Примите нас под свой покров,
Питомцы волжских берегов! Примите нас, мы все родные!
Мы дети матушки Москвы!
Веселья, счастья дни златые,
Как быстрый вихрь, промчались вы! Примите нас под свой покров,
Питомцы волжских берегов! Чад, братий наших кровь дымится,
И стонет с ужасом земля!
А враг коварный веселится
На башнях древнего Кремля! Примите нас под свой покров,
Питомцы волжских берегов! Святые храмы осквернились,
Сокровища расхищены!
Жилища в пепел обратились!
Скитаться мы принуждены!

In stating that ‘We all are relatives’, the poet emphasizes the distinctiveness of the relationship between Muscovites and the local inhabitants of Nizhnii Novgorod. He associates the Muscovites with the ‘ancient Kremlin’ and ‘holy temples’, while describing their alliance against a common enemy, Napoleon. There is no room for association with the Asian aspect of the Volga.

Generally, national symbols in wartime are closely associated with images of the enemy. During the Napoleonic Wars, the Asian images that were excluded from the representation of the Volga were sometimes associated with Napoleon himself. For example, Zhukovskii’s epistolary poem To Voeikov (1814) shows the analogy of the Napoleonic Wars and the period of the ‘Tatar yoke’. In this poem, the poet calls Napoleon ‘a Batu of new days’ and contrasts him with ‘the ancient Batu’.

Aleksandr Vostokov’s poem Russian rivers (1813) shows the Asian image of Napoleon in more complex way. This poem personifies many Russian rivers, such as the Oka, Moskva, Dnepr, Viaz'ma, Vop’ and Berezina. These are rivers that flow through the territory once occupied by the Napoleonic army. After the liberation from Napoleon, they rise against the enemy for ‘the Volga-mother’:

Беспечально теки, Волга матушка,
Через всю святую Русь до синя моря;
Что не пил, не мутил тебя лютый враг,
Не багрил своею кровью поганою,
Ни ногой он не топтал берегов твоих,
И в глаза не видал твоих чистых струй!
Он хотел тебя шлемами вычерпать,
Расплескать он хотел тебя веслами;
Но мы за тебя оттерпелися!
И дорого мы взяли за постой с него:
Не по камням, не по бревнам мы течем теперь,
Все по ядрам его и по орудиям;
Он богатствами дно наше вымостил,
Он оставил нам все животы свои!

This piece represents the united Russian people’s fight against the alien invader using the image of personified rivers in the style of Russian folk song (K.V. Ratnikov). We can see the expression ‘the Volga-mother’ in the first line.
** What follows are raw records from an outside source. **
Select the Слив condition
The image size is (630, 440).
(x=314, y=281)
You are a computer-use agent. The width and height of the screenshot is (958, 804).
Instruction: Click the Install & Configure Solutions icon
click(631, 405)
The second line includes the phrase ‘Through the whole holy Rus’ till the blue sea’. The entire Volga region up to this ‘blue sea’ (the Caspian Sea) should be regarded as a multicultural and multiethnic space. But Vostokov instead generalizes this space as ‘the whole Rus’’ and ‘holy’. As a result, he deliberately erases the cultural diversity of the area.
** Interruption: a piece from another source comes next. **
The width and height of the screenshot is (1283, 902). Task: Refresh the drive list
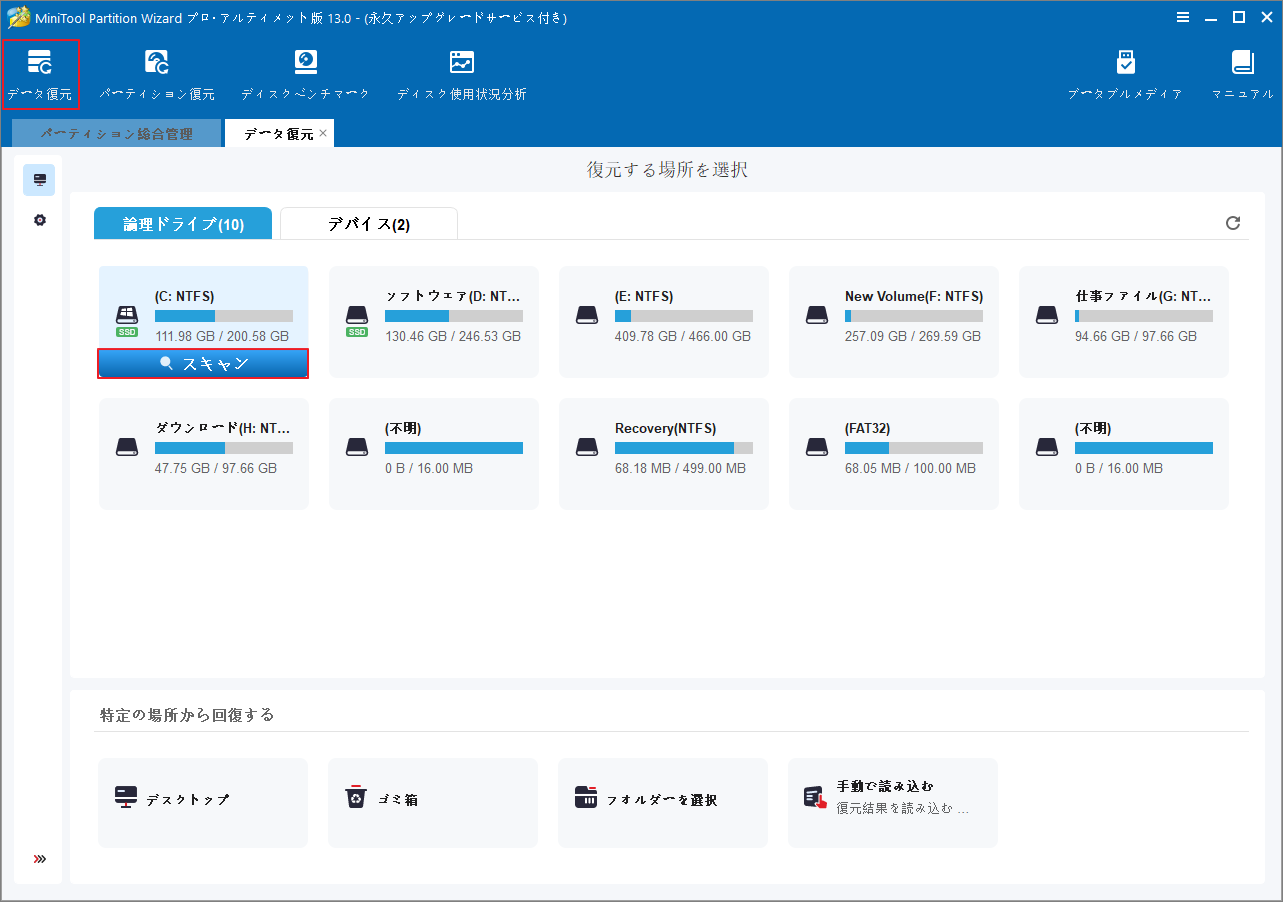1232,223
Vostokov was best known as a philologist and Slavist. Significantly, he borrows some expressions from The Tale of Igor’s Campaign in his poem (V.N. Orlov). This epic concludes with the blessing for members of the nobility who fight against non-Christians, qualifying non-Christian nomads with the adjective pogannyia (pagan), whereas Vostokov uses this word to characterize Napoleon: ‘Не багрил своею кровью поганою' (However the enemy dyes the Volga blood-red). Using such a non-standard expression, Vostokov emphasizes the connection between the two poetic works and presents an analogy between Napoleon and the non-Christian nomads. Vostokov not only erases the image of non-Christians from the presentation of Russia, but also adapted it to the new enemy, Napoleon. As a result, the image of the Volga is associated not with Russia as an empire, but to a uniform and non-Asian Russia, which is opposed to Napoleon, as represented in the figure of an Asian enemy.
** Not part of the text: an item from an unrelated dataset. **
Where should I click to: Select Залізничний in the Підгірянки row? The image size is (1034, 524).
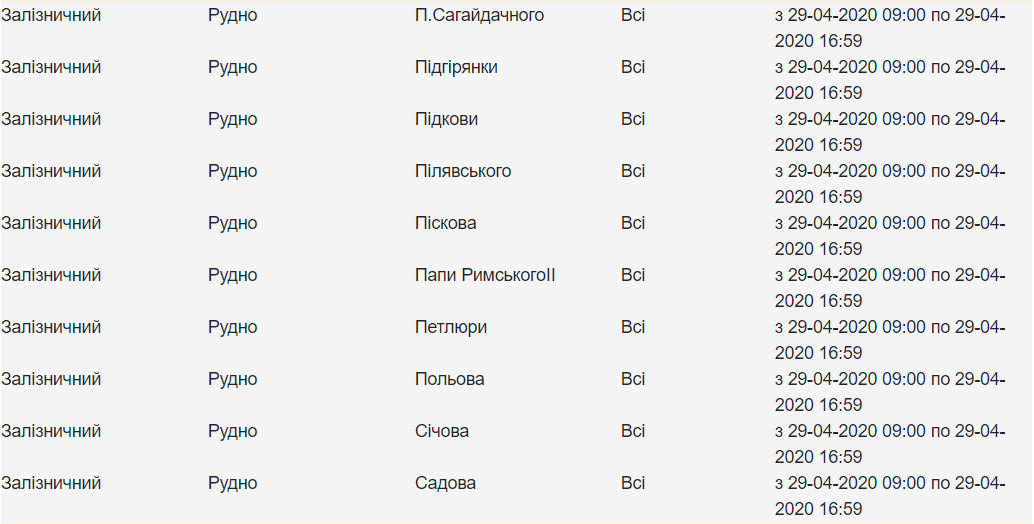51,68
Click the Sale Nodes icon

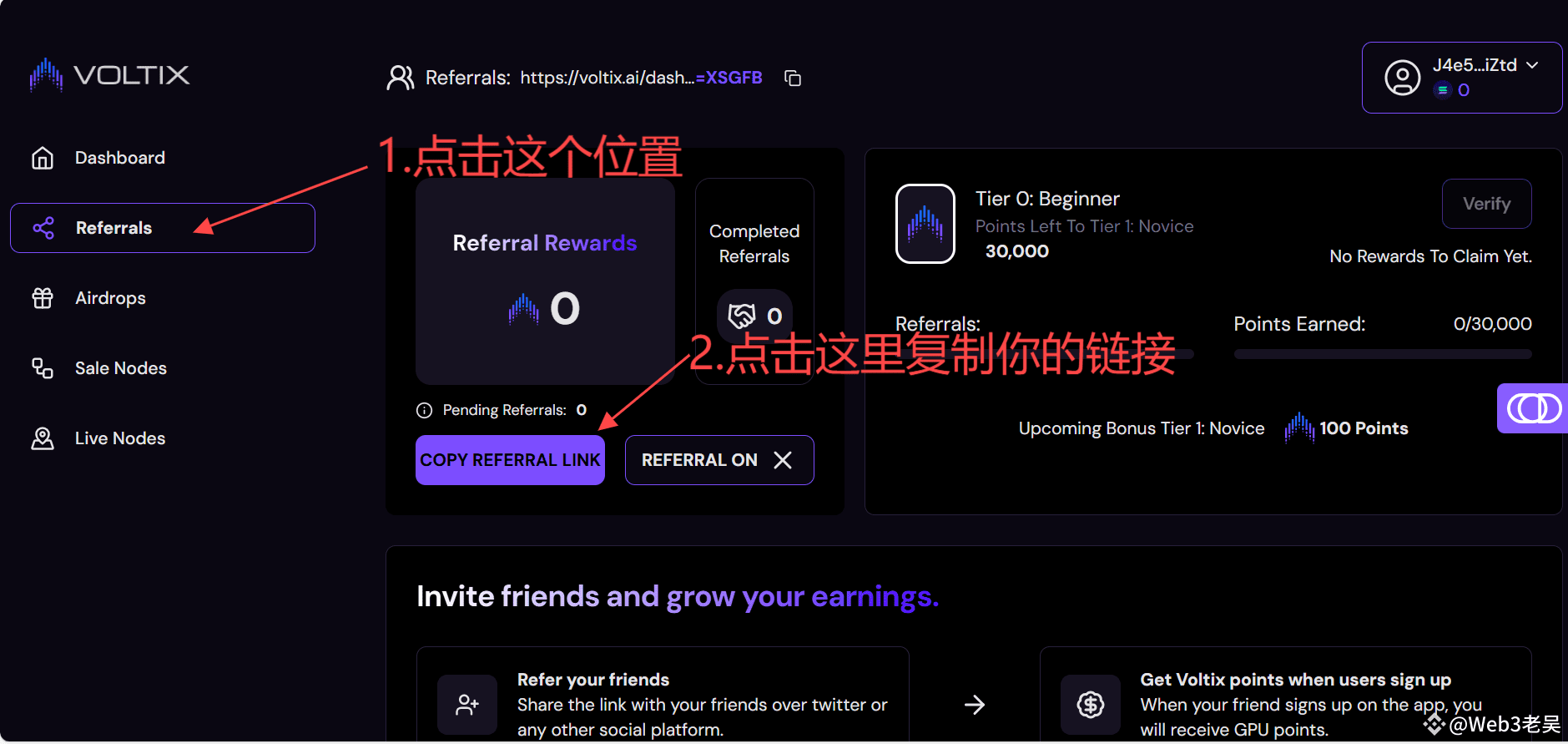[43, 368]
In conclusion, the literary image of the Volga had not been linked to ‘Russianness’ until the beginning of the nineteenth century. In the late eighteenth century, Karamzin and Dmitr'ev identified the Volga with the Russian state or its monarch in their poems. By the time of the Napoleonic Wars, the Volga had lost its association with the cultural diversity that was originally a distinctive feature of its region, and was instead presented with a new uniformity as both ‘Russian’ and ‘Christian’. We can conclude that the image of the Volga as a symbol of ‘Russianness’ has its origin in this critical period in Russia’s history.